= WORK ITEM =
One part of the entries below is wanted: the lines from the one containing "You are a computer-use agent. The image" through the one containing "Click the rectangle shape tool icon". Write those out exactly and nothing else.

= GIVEN DATA =
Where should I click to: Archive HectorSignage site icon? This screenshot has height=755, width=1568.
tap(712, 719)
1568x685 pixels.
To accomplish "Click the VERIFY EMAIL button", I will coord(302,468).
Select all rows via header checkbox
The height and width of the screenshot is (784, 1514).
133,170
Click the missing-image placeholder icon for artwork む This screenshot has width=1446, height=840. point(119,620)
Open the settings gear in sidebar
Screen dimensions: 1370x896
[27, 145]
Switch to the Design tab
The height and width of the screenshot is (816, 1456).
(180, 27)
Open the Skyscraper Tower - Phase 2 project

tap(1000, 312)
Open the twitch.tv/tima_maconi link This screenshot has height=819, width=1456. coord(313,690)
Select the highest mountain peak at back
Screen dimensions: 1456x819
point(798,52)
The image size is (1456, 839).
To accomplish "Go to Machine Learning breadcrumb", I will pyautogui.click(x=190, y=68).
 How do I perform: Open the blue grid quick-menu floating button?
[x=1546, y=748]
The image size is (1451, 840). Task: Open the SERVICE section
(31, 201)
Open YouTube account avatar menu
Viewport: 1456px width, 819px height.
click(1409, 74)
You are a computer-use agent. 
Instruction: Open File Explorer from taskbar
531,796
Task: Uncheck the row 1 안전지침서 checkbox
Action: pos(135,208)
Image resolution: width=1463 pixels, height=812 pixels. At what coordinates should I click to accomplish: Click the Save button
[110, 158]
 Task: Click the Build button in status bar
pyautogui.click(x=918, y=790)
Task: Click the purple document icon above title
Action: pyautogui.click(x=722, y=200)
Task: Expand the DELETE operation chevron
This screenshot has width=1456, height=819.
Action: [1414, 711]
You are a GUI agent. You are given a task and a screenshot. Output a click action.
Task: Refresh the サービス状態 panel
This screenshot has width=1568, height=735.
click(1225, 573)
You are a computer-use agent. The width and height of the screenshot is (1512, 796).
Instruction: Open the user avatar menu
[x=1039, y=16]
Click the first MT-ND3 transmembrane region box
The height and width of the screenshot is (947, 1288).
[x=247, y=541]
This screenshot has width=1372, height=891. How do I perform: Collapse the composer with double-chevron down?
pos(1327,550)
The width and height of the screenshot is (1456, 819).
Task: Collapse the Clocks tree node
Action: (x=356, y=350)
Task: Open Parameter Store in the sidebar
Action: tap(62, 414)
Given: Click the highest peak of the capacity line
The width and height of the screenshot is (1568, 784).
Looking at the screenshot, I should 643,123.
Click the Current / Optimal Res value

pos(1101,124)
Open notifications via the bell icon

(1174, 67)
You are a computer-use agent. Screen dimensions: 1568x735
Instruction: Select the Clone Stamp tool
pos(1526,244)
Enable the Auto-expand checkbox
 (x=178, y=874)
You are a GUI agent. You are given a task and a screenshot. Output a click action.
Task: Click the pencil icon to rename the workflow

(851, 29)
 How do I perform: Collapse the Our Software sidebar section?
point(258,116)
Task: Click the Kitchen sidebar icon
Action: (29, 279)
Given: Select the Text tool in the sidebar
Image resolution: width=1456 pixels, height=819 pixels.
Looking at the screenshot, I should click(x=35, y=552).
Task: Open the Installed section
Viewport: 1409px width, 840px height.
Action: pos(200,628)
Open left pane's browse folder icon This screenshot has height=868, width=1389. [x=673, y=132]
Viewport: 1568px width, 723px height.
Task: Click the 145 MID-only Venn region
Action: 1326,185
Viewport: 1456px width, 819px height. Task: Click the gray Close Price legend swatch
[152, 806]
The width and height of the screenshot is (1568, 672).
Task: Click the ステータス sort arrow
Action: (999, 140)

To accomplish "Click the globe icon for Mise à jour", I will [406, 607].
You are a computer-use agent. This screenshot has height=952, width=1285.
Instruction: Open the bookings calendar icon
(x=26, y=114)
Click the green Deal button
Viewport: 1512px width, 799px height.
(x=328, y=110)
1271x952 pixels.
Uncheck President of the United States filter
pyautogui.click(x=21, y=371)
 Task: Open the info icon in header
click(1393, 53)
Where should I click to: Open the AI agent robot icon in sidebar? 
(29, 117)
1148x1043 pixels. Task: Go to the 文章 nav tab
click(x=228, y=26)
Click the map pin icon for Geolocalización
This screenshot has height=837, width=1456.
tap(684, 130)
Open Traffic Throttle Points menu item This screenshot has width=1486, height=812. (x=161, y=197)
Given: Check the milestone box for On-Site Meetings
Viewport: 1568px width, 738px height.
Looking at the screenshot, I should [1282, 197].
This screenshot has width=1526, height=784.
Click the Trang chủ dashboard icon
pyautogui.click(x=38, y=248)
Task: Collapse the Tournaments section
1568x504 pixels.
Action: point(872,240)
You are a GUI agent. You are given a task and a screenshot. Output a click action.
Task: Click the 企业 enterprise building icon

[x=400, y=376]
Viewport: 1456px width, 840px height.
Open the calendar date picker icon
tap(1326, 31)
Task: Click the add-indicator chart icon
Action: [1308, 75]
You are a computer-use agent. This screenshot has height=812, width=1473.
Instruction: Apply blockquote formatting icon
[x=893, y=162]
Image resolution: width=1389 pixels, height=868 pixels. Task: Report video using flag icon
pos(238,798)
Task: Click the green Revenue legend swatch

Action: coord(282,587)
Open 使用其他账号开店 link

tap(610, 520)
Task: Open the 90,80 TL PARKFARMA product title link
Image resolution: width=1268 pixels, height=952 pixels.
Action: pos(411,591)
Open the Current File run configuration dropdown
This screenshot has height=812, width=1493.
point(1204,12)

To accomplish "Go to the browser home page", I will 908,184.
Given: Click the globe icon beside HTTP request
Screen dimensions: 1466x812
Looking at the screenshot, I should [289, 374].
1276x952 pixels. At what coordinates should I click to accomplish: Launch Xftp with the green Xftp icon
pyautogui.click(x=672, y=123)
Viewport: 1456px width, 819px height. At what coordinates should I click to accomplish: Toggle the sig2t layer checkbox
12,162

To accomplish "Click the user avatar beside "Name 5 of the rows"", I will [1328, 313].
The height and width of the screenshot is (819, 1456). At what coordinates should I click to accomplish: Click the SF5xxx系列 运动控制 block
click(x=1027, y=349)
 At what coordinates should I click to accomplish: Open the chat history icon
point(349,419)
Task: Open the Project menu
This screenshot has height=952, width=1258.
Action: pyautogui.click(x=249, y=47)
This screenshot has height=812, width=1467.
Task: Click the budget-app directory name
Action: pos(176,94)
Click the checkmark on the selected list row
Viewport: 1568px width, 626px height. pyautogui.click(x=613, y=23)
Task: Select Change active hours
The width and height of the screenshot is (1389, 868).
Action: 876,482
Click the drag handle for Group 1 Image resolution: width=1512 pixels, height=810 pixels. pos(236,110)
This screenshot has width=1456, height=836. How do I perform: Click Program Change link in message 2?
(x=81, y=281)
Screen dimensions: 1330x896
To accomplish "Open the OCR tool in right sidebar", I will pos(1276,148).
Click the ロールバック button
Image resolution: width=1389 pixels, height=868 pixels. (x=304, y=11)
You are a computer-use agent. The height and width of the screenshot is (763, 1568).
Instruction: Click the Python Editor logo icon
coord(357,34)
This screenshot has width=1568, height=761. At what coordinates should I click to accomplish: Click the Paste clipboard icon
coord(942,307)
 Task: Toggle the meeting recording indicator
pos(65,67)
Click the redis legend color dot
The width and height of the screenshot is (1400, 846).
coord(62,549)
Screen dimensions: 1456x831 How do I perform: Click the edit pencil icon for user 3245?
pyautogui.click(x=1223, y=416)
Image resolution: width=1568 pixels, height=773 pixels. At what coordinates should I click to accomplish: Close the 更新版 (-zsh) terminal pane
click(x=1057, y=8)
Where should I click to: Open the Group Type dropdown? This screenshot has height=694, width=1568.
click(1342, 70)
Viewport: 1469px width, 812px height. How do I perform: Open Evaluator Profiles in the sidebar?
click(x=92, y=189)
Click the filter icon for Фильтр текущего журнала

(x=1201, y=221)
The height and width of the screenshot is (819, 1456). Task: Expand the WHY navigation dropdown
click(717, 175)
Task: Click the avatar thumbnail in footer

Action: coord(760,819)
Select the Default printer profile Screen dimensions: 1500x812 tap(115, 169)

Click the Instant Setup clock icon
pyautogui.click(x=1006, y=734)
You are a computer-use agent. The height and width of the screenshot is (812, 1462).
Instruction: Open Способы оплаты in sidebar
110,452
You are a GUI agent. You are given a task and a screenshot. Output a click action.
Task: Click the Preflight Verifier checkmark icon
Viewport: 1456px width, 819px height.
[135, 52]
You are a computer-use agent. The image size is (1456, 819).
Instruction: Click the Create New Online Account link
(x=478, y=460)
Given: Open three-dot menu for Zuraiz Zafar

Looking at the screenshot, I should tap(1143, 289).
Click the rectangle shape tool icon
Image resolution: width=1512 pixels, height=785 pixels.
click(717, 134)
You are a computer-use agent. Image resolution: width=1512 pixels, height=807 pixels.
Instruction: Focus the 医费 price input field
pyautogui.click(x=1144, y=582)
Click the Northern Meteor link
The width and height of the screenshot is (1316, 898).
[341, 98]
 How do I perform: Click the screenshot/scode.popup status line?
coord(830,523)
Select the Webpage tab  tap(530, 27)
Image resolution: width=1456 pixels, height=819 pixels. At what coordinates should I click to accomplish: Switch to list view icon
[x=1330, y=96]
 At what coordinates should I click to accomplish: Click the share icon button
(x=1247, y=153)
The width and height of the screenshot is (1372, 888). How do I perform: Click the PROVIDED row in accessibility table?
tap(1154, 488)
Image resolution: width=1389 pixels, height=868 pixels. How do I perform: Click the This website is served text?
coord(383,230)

= TASK RESULT =
You are a computer-use agent. The image size is (1456, 819).
Instruction: Click the Create New Online Account link
(x=478, y=460)
Given: Open three-dot menu for Zuraiz Zafar

Looking at the screenshot, I should tap(1143, 289).
Click the rectangle shape tool icon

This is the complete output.